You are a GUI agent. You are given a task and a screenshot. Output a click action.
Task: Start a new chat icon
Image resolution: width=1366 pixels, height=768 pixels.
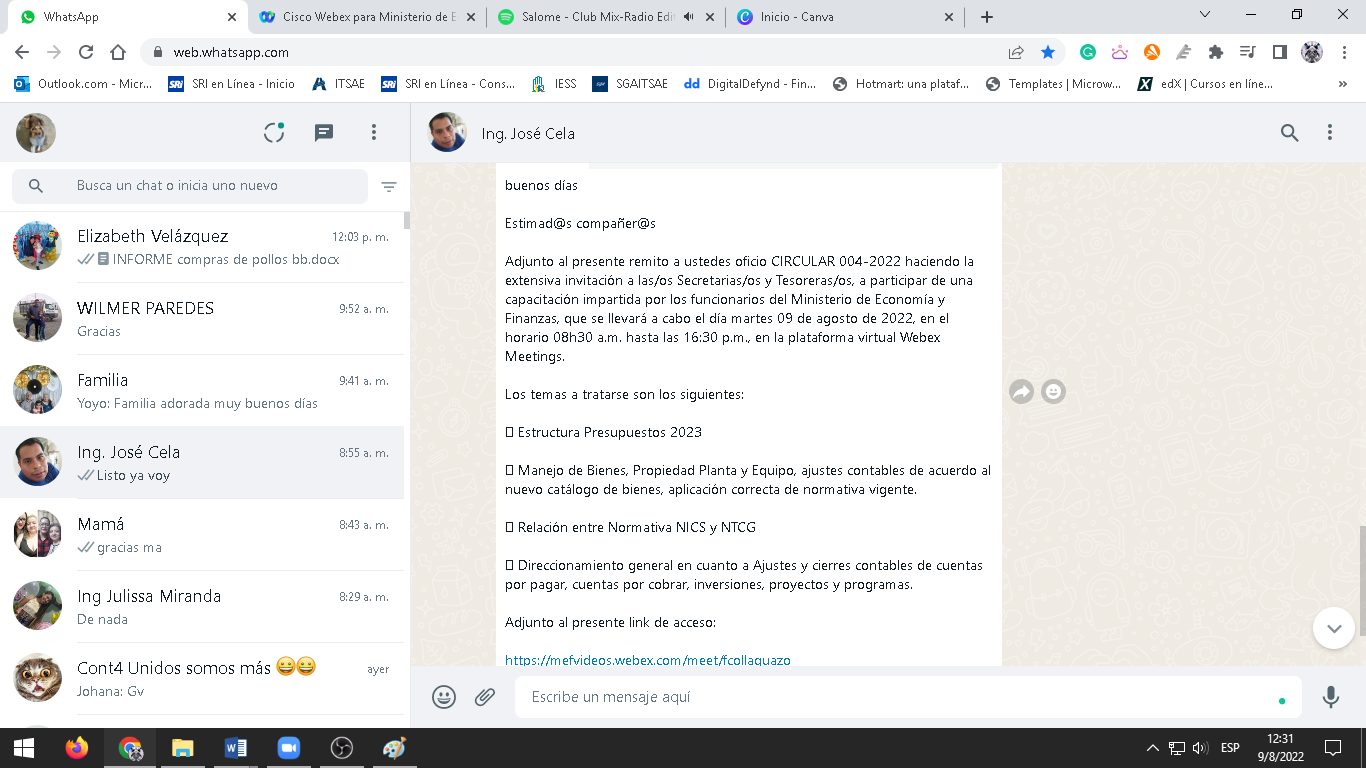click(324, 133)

* * *

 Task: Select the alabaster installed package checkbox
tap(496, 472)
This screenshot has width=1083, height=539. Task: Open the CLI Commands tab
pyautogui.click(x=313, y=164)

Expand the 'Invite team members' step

...

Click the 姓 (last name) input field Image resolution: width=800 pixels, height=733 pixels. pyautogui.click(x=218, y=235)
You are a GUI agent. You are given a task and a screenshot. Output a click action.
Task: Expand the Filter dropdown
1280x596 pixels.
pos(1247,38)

**Your instructions**
If a line in the records above holds the string "Expand", copy it.

**Reply to the exercise**
Expand the 'Invite team members' step
Task: Expand the Filter dropdown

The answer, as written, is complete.